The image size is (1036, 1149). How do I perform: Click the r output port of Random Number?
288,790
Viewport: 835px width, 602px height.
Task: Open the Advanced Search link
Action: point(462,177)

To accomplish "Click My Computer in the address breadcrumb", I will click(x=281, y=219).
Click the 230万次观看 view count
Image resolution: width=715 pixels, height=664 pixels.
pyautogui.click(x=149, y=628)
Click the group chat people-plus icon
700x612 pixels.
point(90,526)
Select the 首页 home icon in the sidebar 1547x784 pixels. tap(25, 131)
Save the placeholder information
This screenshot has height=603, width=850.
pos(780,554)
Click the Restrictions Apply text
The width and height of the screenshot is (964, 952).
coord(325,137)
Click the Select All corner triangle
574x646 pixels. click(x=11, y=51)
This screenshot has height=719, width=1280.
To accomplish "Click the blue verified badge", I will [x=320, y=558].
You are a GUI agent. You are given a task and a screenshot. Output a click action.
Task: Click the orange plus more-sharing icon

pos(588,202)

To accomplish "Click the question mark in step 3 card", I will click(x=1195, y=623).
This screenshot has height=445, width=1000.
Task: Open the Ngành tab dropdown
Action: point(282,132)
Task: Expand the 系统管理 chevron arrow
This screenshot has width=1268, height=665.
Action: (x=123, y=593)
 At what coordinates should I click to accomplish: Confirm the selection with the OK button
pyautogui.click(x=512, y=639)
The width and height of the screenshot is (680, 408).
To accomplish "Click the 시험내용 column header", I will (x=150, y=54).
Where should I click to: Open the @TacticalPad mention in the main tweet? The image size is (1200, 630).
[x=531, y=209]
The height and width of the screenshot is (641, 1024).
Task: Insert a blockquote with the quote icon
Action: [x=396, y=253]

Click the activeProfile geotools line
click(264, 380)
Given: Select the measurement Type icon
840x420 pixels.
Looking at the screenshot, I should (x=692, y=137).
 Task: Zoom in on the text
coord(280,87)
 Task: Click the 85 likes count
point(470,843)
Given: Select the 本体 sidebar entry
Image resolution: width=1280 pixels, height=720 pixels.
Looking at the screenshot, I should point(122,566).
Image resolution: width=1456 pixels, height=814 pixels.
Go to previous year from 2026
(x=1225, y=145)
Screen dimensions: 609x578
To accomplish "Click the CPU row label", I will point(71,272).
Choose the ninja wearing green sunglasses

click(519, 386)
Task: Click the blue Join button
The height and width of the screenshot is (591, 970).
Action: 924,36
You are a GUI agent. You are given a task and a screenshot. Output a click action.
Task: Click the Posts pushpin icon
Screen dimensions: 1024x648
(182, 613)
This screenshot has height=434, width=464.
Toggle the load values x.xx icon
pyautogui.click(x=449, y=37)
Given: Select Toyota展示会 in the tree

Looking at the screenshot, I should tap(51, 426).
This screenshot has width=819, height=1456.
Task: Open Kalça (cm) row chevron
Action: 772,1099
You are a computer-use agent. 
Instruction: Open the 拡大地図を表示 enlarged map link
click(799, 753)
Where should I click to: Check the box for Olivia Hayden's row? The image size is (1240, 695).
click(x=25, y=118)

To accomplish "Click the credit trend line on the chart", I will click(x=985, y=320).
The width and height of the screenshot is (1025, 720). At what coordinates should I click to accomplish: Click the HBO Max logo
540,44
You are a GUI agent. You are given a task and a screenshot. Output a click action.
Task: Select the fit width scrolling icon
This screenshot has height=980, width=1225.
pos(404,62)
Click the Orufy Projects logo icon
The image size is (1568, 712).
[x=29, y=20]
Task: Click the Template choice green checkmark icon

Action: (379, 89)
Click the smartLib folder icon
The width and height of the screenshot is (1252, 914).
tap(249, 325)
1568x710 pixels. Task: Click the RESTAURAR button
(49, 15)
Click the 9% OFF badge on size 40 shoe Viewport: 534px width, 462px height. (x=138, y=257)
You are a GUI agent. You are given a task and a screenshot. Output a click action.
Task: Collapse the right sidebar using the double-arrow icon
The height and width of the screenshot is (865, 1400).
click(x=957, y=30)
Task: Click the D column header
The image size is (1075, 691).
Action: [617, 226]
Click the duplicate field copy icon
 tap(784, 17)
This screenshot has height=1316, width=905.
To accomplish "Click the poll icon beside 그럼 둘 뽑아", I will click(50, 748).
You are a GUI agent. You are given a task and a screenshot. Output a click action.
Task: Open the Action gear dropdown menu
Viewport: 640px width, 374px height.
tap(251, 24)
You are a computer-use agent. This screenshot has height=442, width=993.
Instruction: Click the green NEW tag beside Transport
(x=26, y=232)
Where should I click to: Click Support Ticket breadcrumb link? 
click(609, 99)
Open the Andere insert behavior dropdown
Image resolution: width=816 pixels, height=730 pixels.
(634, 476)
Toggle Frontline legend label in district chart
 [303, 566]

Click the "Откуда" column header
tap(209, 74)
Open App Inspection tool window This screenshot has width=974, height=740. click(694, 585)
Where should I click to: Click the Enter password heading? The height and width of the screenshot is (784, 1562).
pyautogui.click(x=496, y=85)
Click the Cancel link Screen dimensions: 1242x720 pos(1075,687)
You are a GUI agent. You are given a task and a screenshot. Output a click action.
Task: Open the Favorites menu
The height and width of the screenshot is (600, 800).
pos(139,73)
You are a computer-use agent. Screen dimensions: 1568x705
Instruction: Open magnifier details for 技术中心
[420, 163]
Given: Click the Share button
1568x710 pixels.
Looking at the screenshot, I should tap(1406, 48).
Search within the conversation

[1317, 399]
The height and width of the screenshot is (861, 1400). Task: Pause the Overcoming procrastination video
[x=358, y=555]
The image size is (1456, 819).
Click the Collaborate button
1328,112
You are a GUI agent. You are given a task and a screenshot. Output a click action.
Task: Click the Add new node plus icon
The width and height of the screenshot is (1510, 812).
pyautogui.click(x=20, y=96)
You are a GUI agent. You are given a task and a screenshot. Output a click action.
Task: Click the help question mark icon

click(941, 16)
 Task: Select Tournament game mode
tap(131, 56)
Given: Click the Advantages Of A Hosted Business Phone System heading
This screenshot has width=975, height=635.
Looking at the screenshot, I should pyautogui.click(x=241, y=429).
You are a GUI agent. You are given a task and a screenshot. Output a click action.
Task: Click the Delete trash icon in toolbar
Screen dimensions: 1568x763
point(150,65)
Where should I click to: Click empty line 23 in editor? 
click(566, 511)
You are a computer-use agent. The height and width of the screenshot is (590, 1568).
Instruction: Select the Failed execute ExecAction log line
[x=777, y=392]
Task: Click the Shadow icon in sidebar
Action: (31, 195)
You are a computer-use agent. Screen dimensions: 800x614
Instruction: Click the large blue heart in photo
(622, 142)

--------------------------------------------------

Your objective: Could you give all of the records above again, reproducing every line without any change?

Response:
The image size is (1036, 1149). How do I perform: Click the r output port of Random Number?
288,790
Viewport: 835px width, 602px height.
Task: Open the Advanced Search link
Action: point(462,177)

To accomplish "Click My Computer in the address breadcrumb", I will click(x=281, y=219).
Click the 230万次观看 view count
Image resolution: width=715 pixels, height=664 pixels.
pyautogui.click(x=149, y=628)
Click the group chat people-plus icon
700x612 pixels.
point(90,526)
Select the 首页 home icon in the sidebar 1547x784 pixels. tap(25, 131)
Save the placeholder information
This screenshot has height=603, width=850.
pos(780,554)
Click the Restrictions Apply text
The width and height of the screenshot is (964, 952).
coord(325,137)
Click the Select All corner triangle
574x646 pixels. click(x=11, y=51)
This screenshot has height=719, width=1280.
To accomplish "Click the blue verified badge", I will [x=320, y=558].
You are a GUI agent. You are given a task and a screenshot. Output a click action.
Task: Click the orange plus more-sharing icon

pos(588,202)

To accomplish "Click the question mark in step 3 card", I will click(x=1195, y=623).
This screenshot has height=445, width=1000.
Task: Open the Ngành tab dropdown
Action: point(282,132)
Task: Expand the 系统管理 chevron arrow
This screenshot has width=1268, height=665.
Action: (x=123, y=593)
 At what coordinates should I click to accomplish: Confirm the selection with the OK button
pyautogui.click(x=512, y=639)
The width and height of the screenshot is (680, 408).
To accomplish "Click the 시험내용 column header", I will (x=150, y=54).
Where should I click to: Open the @TacticalPad mention in the main tweet? The image size is (1200, 630).
[x=531, y=209]
The height and width of the screenshot is (641, 1024).
Task: Insert a blockquote with the quote icon
Action: [x=396, y=253]

Click the activeProfile geotools line
click(264, 380)
Given: Select the measurement Type icon
840x420 pixels.
Looking at the screenshot, I should (x=692, y=137).
 Task: Zoom in on the text
coord(280,87)
 Task: Click the 85 likes count
point(470,843)
Given: Select the 本体 sidebar entry
Image resolution: width=1280 pixels, height=720 pixels.
Looking at the screenshot, I should point(122,566).
Image resolution: width=1456 pixels, height=814 pixels.
Go to previous year from 2026
(x=1225, y=145)
Screen dimensions: 609x578
To accomplish "Click the CPU row label", I will point(71,272).
Choose the ninja wearing green sunglasses

click(519, 386)
Task: Click the blue Join button
The height and width of the screenshot is (591, 970).
Action: 924,36
You are a GUI agent. You are given a task and a screenshot. Output a click action.
Task: Click the Posts pushpin icon
Screen dimensions: 1024x648
(182, 613)
This screenshot has height=434, width=464.
Toggle the load values x.xx icon
pyautogui.click(x=449, y=37)
Given: Select Toyota展示会 in the tree

Looking at the screenshot, I should tap(51, 426).
This screenshot has width=819, height=1456.
Task: Open Kalça (cm) row chevron
Action: 772,1099
You are a computer-use agent. 
Instruction: Open the 拡大地図を表示 enlarged map link
click(799, 753)
Where should I click to: Check the box for Olivia Hayden's row? The image size is (1240, 695).
click(x=25, y=118)

To accomplish "Click the credit trend line on the chart", I will click(x=985, y=320).
The width and height of the screenshot is (1025, 720). At what coordinates should I click to accomplish: Click the HBO Max logo
540,44
You are a GUI agent. You are given a task and a screenshot. Output a click action.
Task: Select the fit width scrolling icon
This screenshot has height=980, width=1225.
pos(404,62)
Click the Orufy Projects logo icon
The image size is (1568, 712).
[x=29, y=20]
Task: Click the Template choice green checkmark icon

Action: (379, 89)
Click the smartLib folder icon
The width and height of the screenshot is (1252, 914).
tap(249, 325)
1568x710 pixels. Task: Click the RESTAURAR button
(49, 15)
Click the 9% OFF badge on size 40 shoe Viewport: 534px width, 462px height. (x=138, y=257)
You are a GUI agent. You are given a task and a screenshot. Output a click action.
Task: Collapse the right sidebar using the double-arrow icon
The height and width of the screenshot is (865, 1400).
click(x=957, y=30)
Task: Click the D column header
The image size is (1075, 691).
Action: [617, 226]
Click the duplicate field copy icon
 tap(784, 17)
This screenshot has height=1316, width=905.
To accomplish "Click the poll icon beside 그럼 둘 뽑아", I will click(50, 748).
You are a GUI agent. You are given a task and a screenshot. Output a click action.
Task: Open the Action gear dropdown menu
Viewport: 640px width, 374px height.
tap(251, 24)
You are a computer-use agent. This screenshot has height=442, width=993.
Instruction: Click the green NEW tag beside Transport
(x=26, y=232)
Where should I click to: Click Support Ticket breadcrumb link? 
click(609, 99)
Open the Andere insert behavior dropdown
Image resolution: width=816 pixels, height=730 pixels.
(634, 476)
Toggle Frontline legend label in district chart
 [303, 566]

Click the "Откуда" column header
tap(209, 74)
Open App Inspection tool window This screenshot has width=974, height=740. click(694, 585)
Where should I click to: Click the Enter password heading? The height and width of the screenshot is (784, 1562).
pyautogui.click(x=496, y=85)
Click the Cancel link Screen dimensions: 1242x720 pos(1075,687)
You are a GUI agent. You are given a task and a screenshot. Output a click action.
Task: Open the Favorites menu
The height and width of the screenshot is (600, 800).
pos(139,73)
You are a computer-use agent. Screen dimensions: 1568x705
Instruction: Open magnifier details for 技术中心
[420, 163]
Given: Click the Share button
1568x710 pixels.
Looking at the screenshot, I should tap(1406, 48).
Search within the conversation

[1317, 399]
The height and width of the screenshot is (861, 1400). Task: Pause the Overcoming procrastination video
[x=358, y=555]
The image size is (1456, 819).
Click the Collaborate button
1328,112
You are a GUI agent. You are given a task and a screenshot. Output a click action.
Task: Click the Add new node plus icon
The width and height of the screenshot is (1510, 812).
pyautogui.click(x=20, y=96)
You are a GUI agent. You are given a task and a screenshot. Output a click action.
Task: Click the help question mark icon

click(941, 16)
 Task: Select Tournament game mode
tap(131, 56)
Given: Click the Advantages Of A Hosted Business Phone System heading
This screenshot has width=975, height=635.
Looking at the screenshot, I should pyautogui.click(x=241, y=429).
You are a GUI agent. You are given a task and a screenshot. Output a click action.
Task: Click the Delete trash icon in toolbar
Screen dimensions: 1568x763
point(150,65)
Where should I click to: Click empty line 23 in editor? 
click(566, 511)
You are a computer-use agent. The height and width of the screenshot is (590, 1568).
Instruction: Select the Failed execute ExecAction log line
[x=777, y=392]
Task: Click the Shadow icon in sidebar
Action: (31, 195)
You are a computer-use agent. Screen dimensions: 800x614
Instruction: Click the large blue heart in photo
(622, 142)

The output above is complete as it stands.